English television and radio presenter (1958-2009)

Timothy Grundy (4 July 1958 - 1 February 2009) was an English television and radio presenter. He was born in Manchester, Lancashire.

==Biography==
Grundy was born to a Scottish mother and Bill Grundy, the broadcaster remembered for his expletive-filled interview with the Sex Pistols.

In 1975, at the age of 17, Tim began work as a tea boy at Piccadilly Radio in Manchester and over the next 14 years he rose to become the station's breakfast show presenter, and later, its Programme Controller. In September 1988, he was the first presenter on air upon the launch of Key 103 (now 'Hits Radio').

He was a journalist, whose folksy relaxed style made him a popular television presenter, where he worked predominantly for the Discovery Channel and other satellite broadcasting companies. His appearances were numerous, including from 1990: Showbiz People, People Today, See You Sunday, The Forum and Pebble Mill.

From 1995 onwards, he appeared in several of the by now highly successful Two's Country series, including Two's Country Cooking, Two's Country Spain, Two's Country Caribbean, Two's Country Eastern Europe, Two's Country Get Stuck In and Two's Country Ship to Shore, as well as Travelling Light (for Channel 4).

In 1999 he appeared in Great Estates, Two's Country which was renewed into 5 television series, Ship to Shore, Show People, Car Country, and What's in a Word? among others. On 11 August, Tim presented the Discovery Home and Leisure channel's live coverage of the total solar eclipse.

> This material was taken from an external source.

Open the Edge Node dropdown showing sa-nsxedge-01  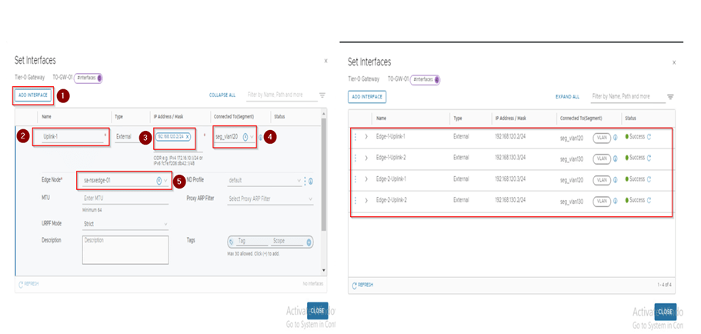point(165,181)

In 2000 he appeared in The Villagers, Cabin Fever, Last in the League and A Room with a Clue.

In October 2002, he was launch Programme Controller for Reading 107, where he also hosted the breakfast show.

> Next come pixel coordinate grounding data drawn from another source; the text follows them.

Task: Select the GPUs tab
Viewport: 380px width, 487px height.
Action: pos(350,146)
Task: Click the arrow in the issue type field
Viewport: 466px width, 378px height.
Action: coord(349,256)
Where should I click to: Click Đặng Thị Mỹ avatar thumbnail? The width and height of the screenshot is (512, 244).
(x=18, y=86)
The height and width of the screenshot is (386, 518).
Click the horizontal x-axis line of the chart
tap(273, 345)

Whilst working at Reading 107, he lived in the hamlet of Ufton Nervet and on 6 November 2004 he was one of the first on the scene of the Ufton Nervet rail crash, in which seven people died.

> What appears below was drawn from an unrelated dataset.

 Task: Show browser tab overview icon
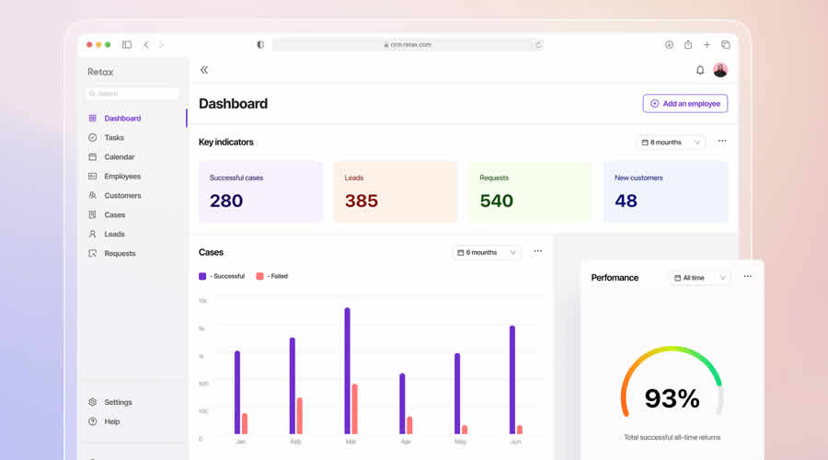coord(726,44)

Grundy had two children and was chairman of the Children's Adventure Farm Trust. He also worked for other charities, including the Boys and Girls Welfare Society, until his death on 1 February 2009.

==Death==
Grundy suffered heart failure in 2006, and was in a coma for several weeks. He was fitted with a defibrillator, and his health remained poor. In 2009, he was admitted to hospital with a minor injury, but deteriorated very quickly in hospital and died of blood loss and multiple organ failure.